What officials can do to bring real relief for Kenyans

By , December 23, 2024

As the new year begins, President William Ruto and his team have a critical opportunity to reshape Kenya’s economic future, leveraging the challenges faced this year to steer the country to better tidings.

The country faces significant challenges: a suffocating cost of living, rampant youth unemployment, and industries on the brink of collapse. Kenyans are desperate for solutions that deliver real relief and inspire confidence in a brighter future. To succeed, the President and his team must act decisively, crafting bold policies that prioritise affordability, inclusivity, and sustainable growth.

The high cost of living is strangling millions of households as families struggle to afford basic commodities as soaring prices make survival a daily struggle. Excessive taxation has only worsened the crisis.

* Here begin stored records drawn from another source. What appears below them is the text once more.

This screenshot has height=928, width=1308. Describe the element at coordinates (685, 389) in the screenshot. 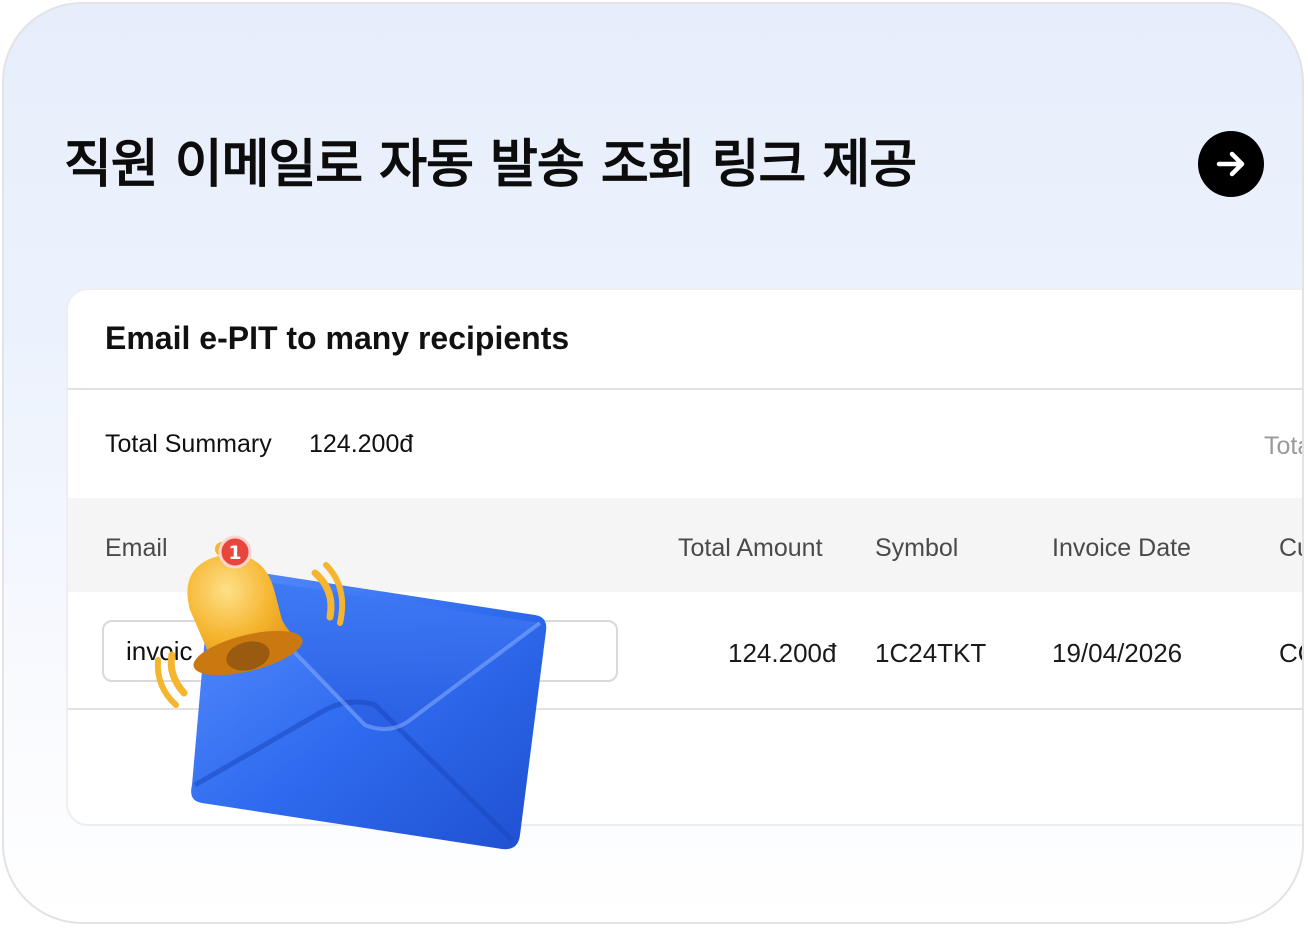

I see `title-divider` at that location.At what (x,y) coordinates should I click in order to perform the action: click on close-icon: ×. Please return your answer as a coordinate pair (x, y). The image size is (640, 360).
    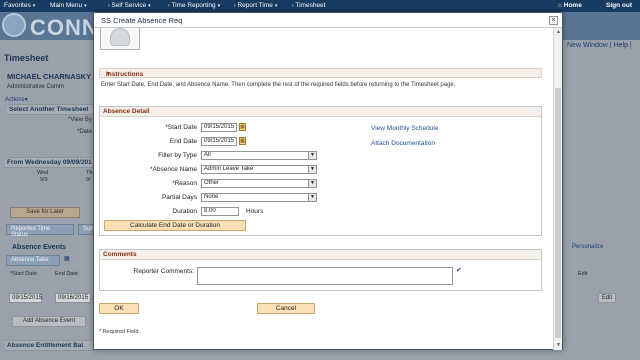
    Looking at the image, I should click on (554, 20).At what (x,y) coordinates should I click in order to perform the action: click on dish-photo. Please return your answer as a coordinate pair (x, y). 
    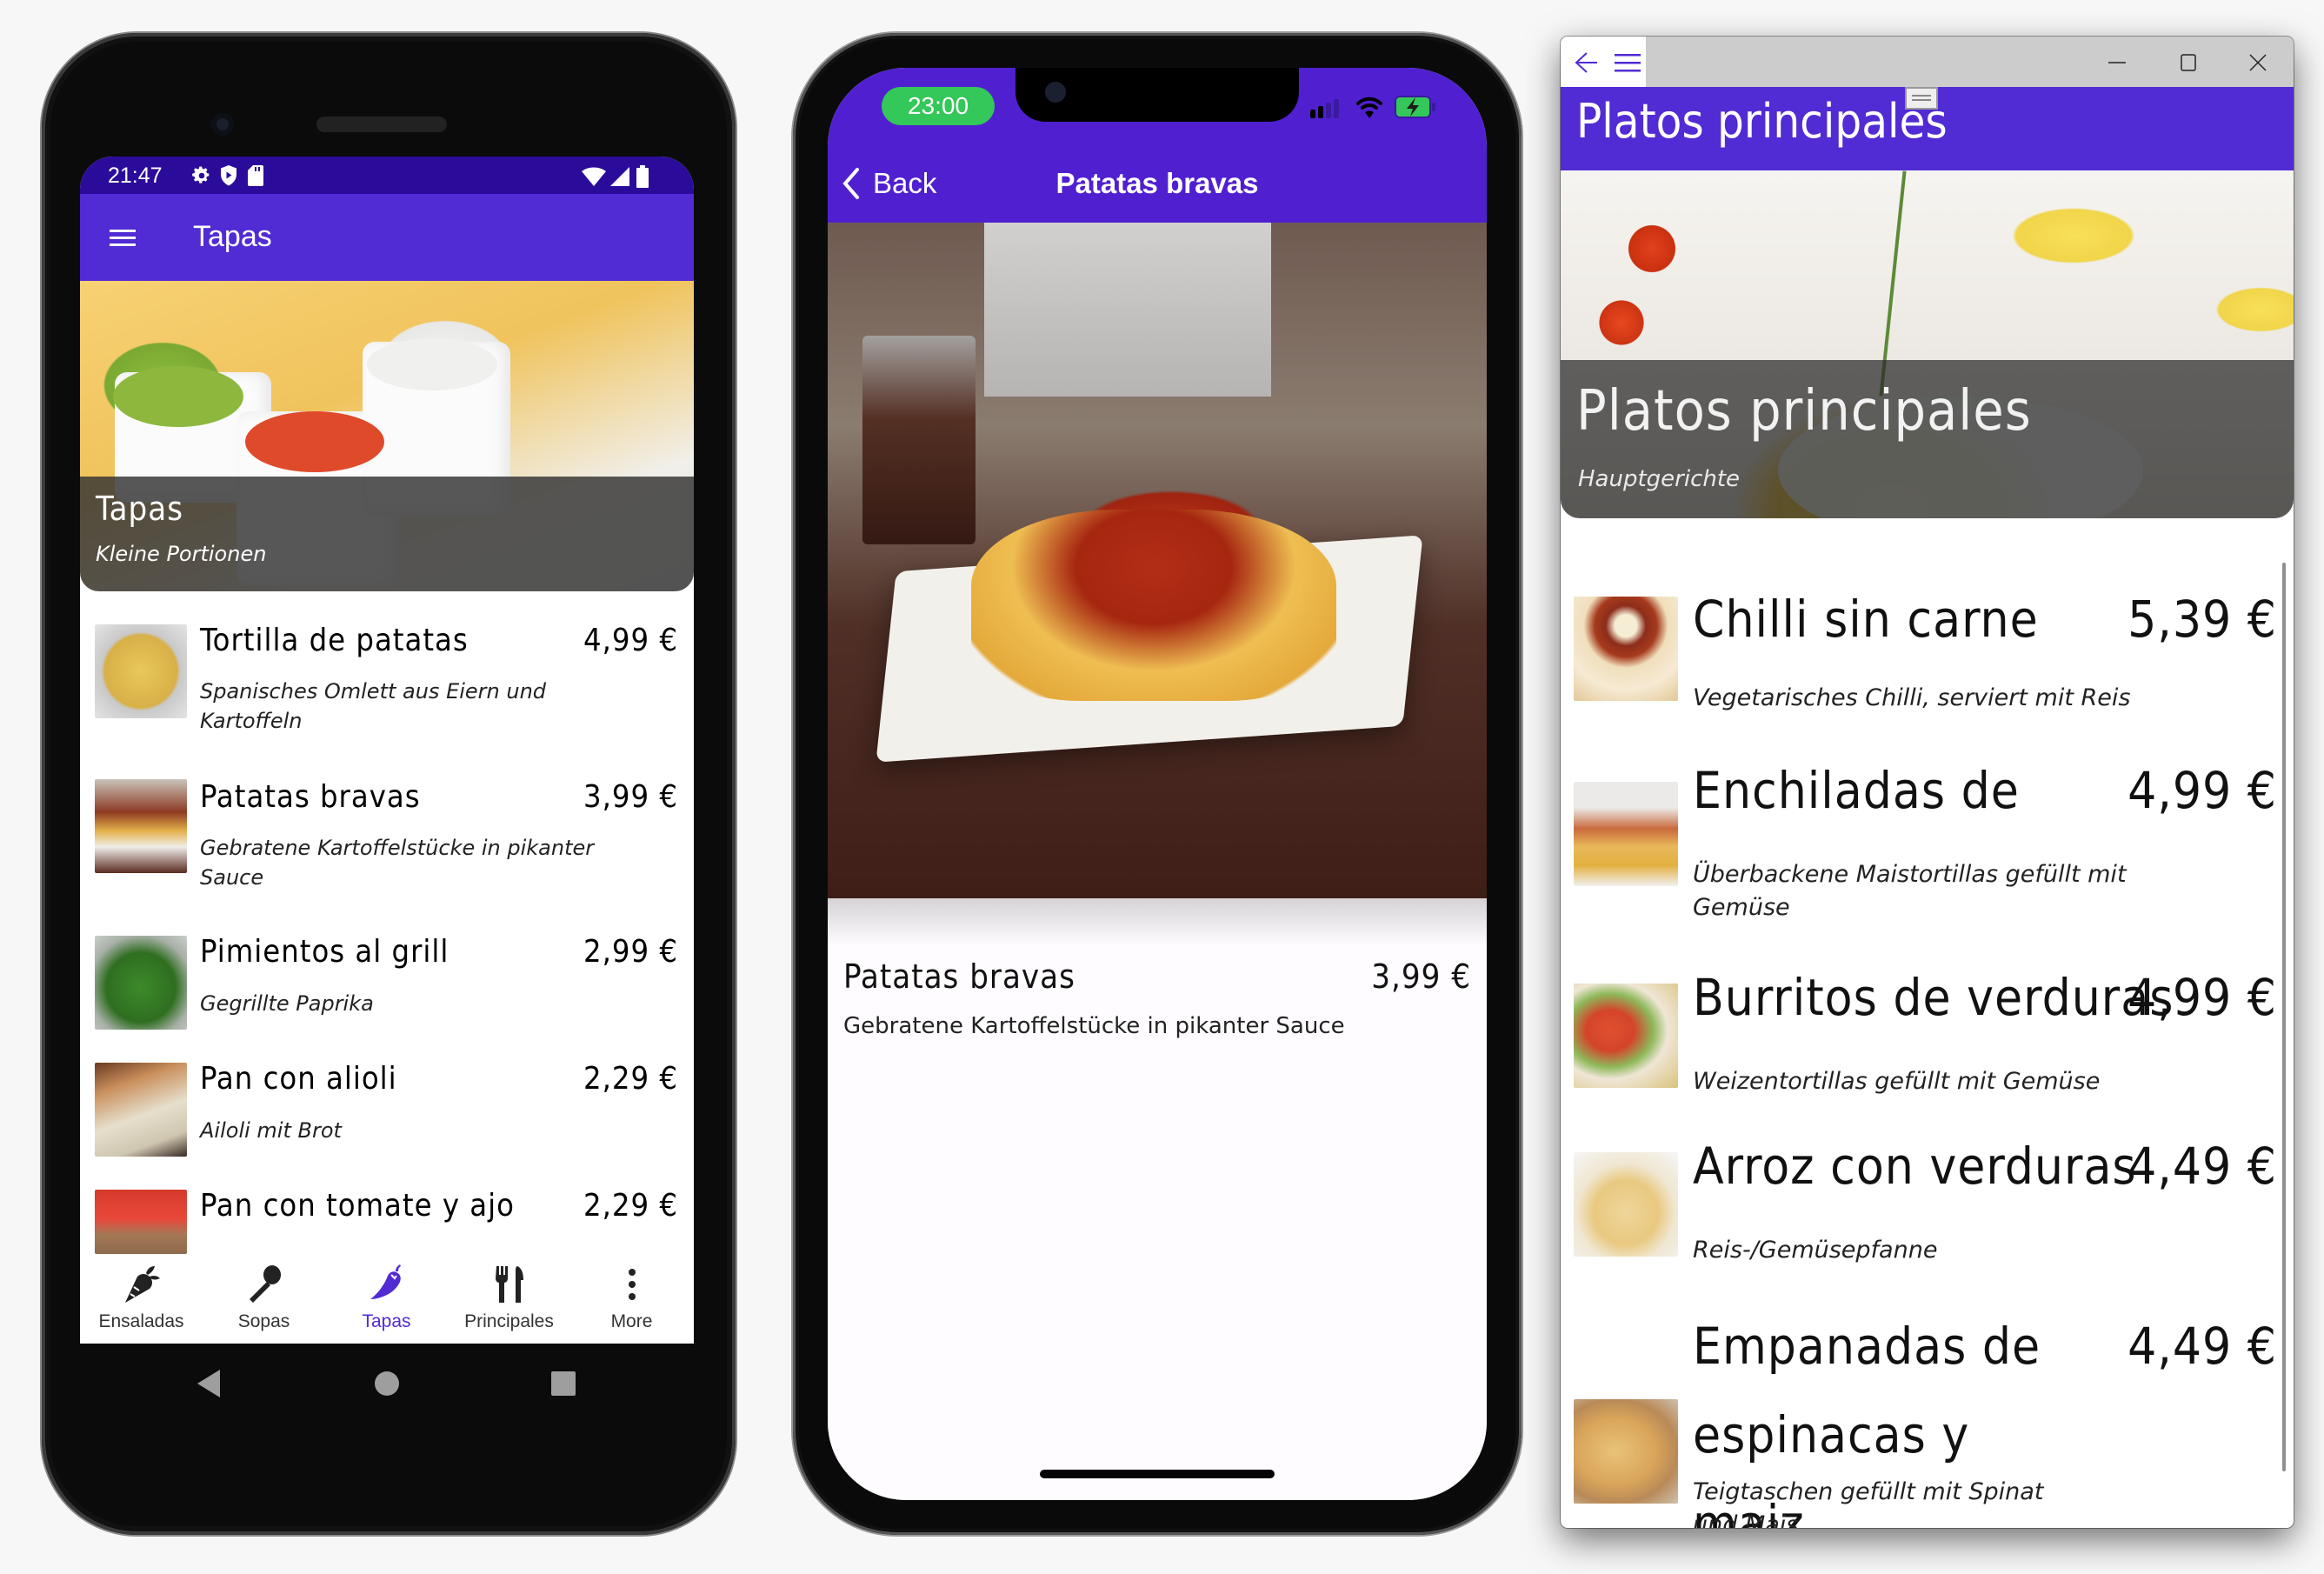
    Looking at the image, I should click on (1158, 560).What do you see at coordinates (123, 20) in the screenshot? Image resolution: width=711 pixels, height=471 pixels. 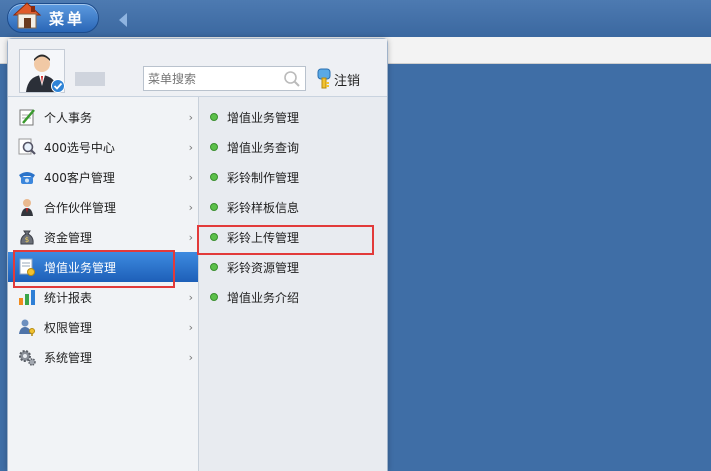 I see `collapse-arrow-icon` at bounding box center [123, 20].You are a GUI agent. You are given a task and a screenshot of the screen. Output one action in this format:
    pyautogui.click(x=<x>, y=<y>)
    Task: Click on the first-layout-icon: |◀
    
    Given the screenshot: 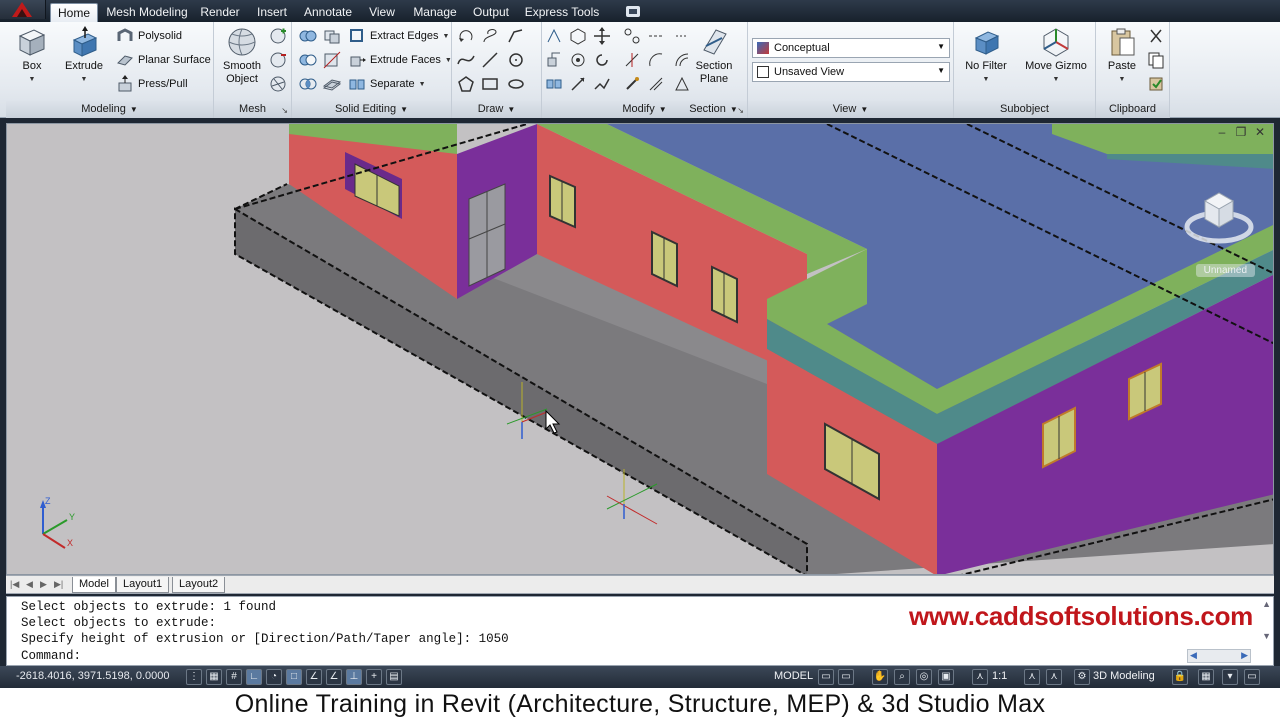 What is the action you would take?
    pyautogui.click(x=14, y=584)
    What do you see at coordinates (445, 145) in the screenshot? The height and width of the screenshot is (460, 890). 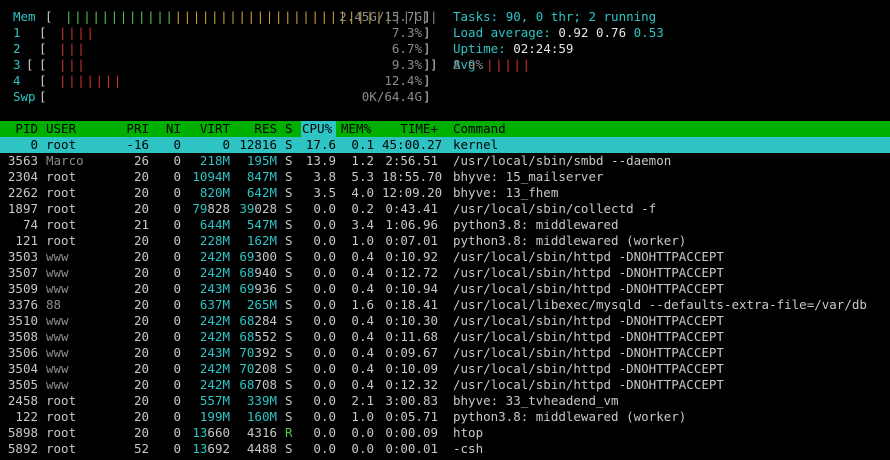 I see `process-row: 0 root -16 0 0 12816 S 17.6 0.1 45:00.27 kernel` at bounding box center [445, 145].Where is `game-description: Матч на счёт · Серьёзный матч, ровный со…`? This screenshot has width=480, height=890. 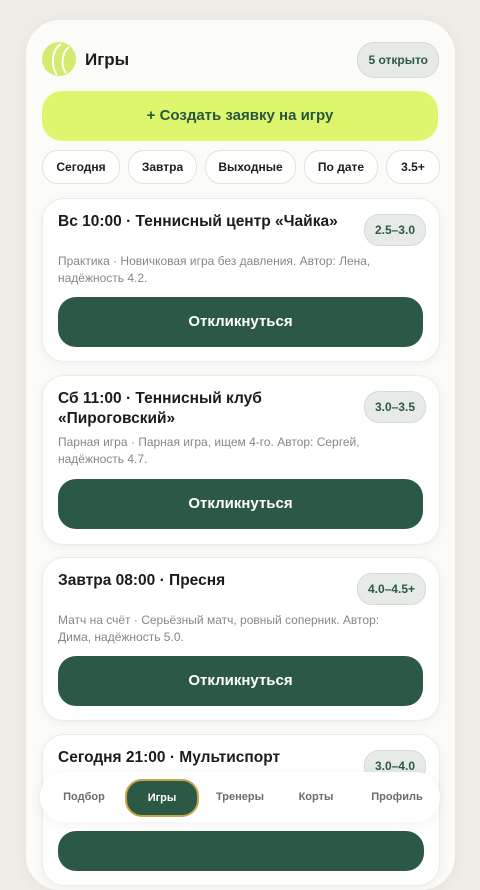
game-description: Матч на счёт · Серьёзный матч, ровный со… is located at coordinates (219, 628).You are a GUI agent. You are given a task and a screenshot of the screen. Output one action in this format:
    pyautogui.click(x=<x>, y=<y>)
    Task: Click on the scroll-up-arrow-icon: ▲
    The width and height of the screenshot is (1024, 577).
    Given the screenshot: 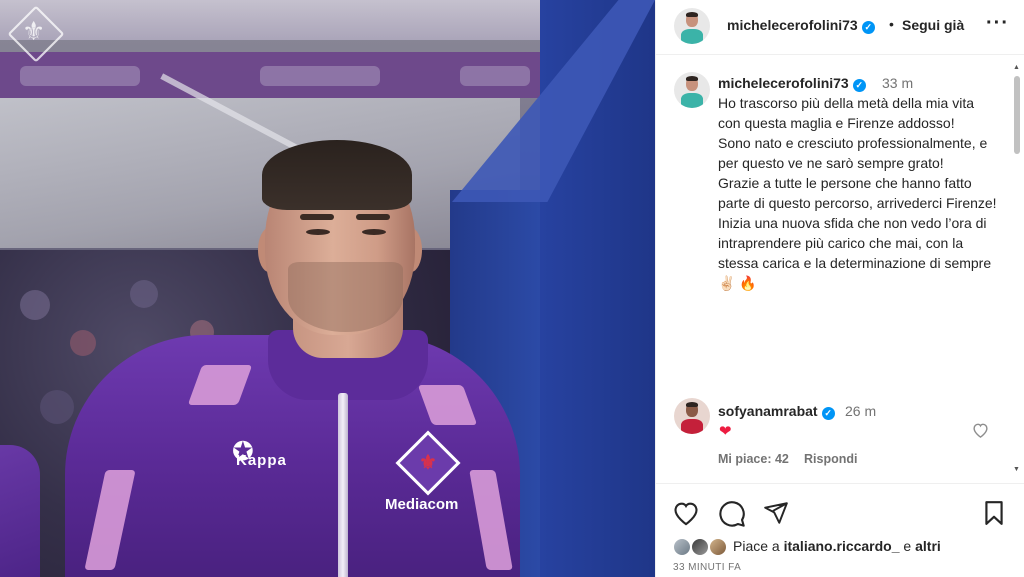 What is the action you would take?
    pyautogui.click(x=1016, y=68)
    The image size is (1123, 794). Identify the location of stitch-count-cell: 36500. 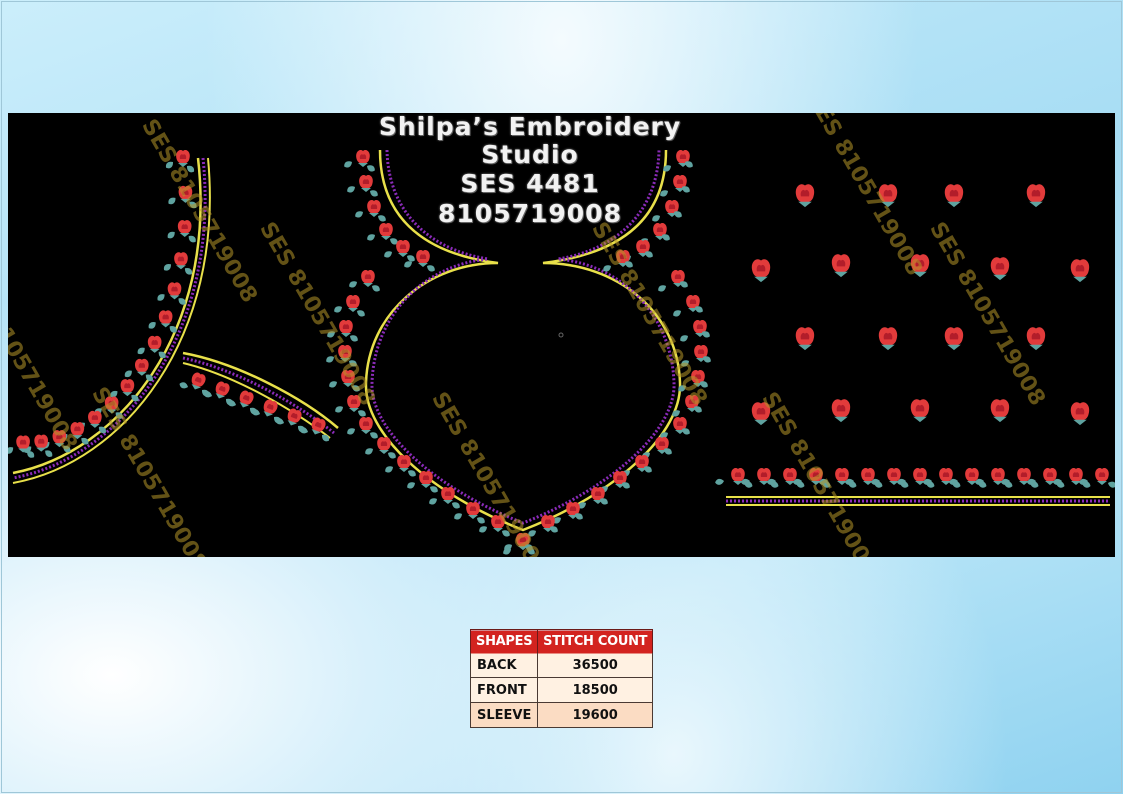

Reducing taxes on essential goods isn’t just a temporary fix — it’s an economic necessity. By slashing taxes and introducing targeted subsidies for staple items, the government can ease household pressures and boost economic activity by increasing consumer demand. Half-hearted measures won’t suffice; bold tax reforms are essential.

Corruption remains the single greatest impediment to Kenya’s progress as billions of shillings are siphoned off annually, robbing the nation of resources that could transform healthcare, education, and infrastructure. President Ruto must take a firm stand. Strengthening oversight institutions, empowering the Judiciary, and holding corrupt individuals accountable are non-negotiable. Fighting corruption isn’t just a moral obligation — it’s an economic one. Every shilling saved from graft can be redirected to critical sectors that improve lives and drive growth.

Agriculture, the backbone of Kenya’s economy, is in dire straits. This sector feeds the nation and employs the majority of the population, yet it remains grossly underfunded and vulnerable to climate shocks. The government must prioritise climate-resilient farming practices, including water harvesting, irrigation, and drought-resistant crops. Additionally, providing farmers with affordable access to seeds, fertilisers, and reliable markets will boost productivity, enhance food security, and create wealth for rural communities. Kenya’s farms shouldn’t just survive — they should thrive.

Unemployment among the youth, who form the majority of the population, remains alarmingly high. For years, this demographic has been fed promises, yet meaningful job opportunities remain scarce. Breaking this cycle of disillusionment requires action. Expanding affordable credit to small and medium enterprises (SMEs) — the primary engines of job creation — is crucial. However, these businesses are often stifled by a lack of capital and support. The government must step in to ensure SMEs can grow and absorb the growing labour force.

The manufacturing sector, once a cornerstone of Kenya’s economy, has been hollowed out by years of neglect. High energy costs, bureaucratic inefficiencies, and competition from cheap imports have crippled local manufacturers, leading to shuttered factories and lost jobs. To revive this sector, the government must lower the cost of doing business, offer tax incentives, and streamline regulations. Value addition is another key area of focus. For example, instead of exporting raw coffee or tea, Kenya can process and package these products locally, creating jobs and capturing more revenue. Agriculture and manufacturing must work together to unlock the country’s economic potential.

The affordable housing agenda, while controversial, holds significant promise. With proper planning and genuine community involvement, it can transform lives and stimulate economic activity. However, trust is critical. Decades of corruption and opacity in public projects have made Kenyans sceptical. For this initiative to succeed, it must be transparent, inclusive, and corruption-free. Delivering homes that ordinary Kenyans can afford will rebuild public trust and prove the government’s ability to deliver meaningful change.

The nation’s debt crisis is another ticking time bomb. Debt servicing currently consumes a significant portion of government revenue, leaving little room for development. Reckless borrowing is no longer an option. The government must adopt fiscal discipline by renegotiating unfavourable loans, cutting unnecessary spending, and enhancing revenue collection. Leveraging technology to improve tax compliance and broaden the tax base can help raise funds without overburdening citizens with excessive taxes.

Reviving Kenya’s economic pulse requires more than policy adjustments — it demands bold leadership that puts people first.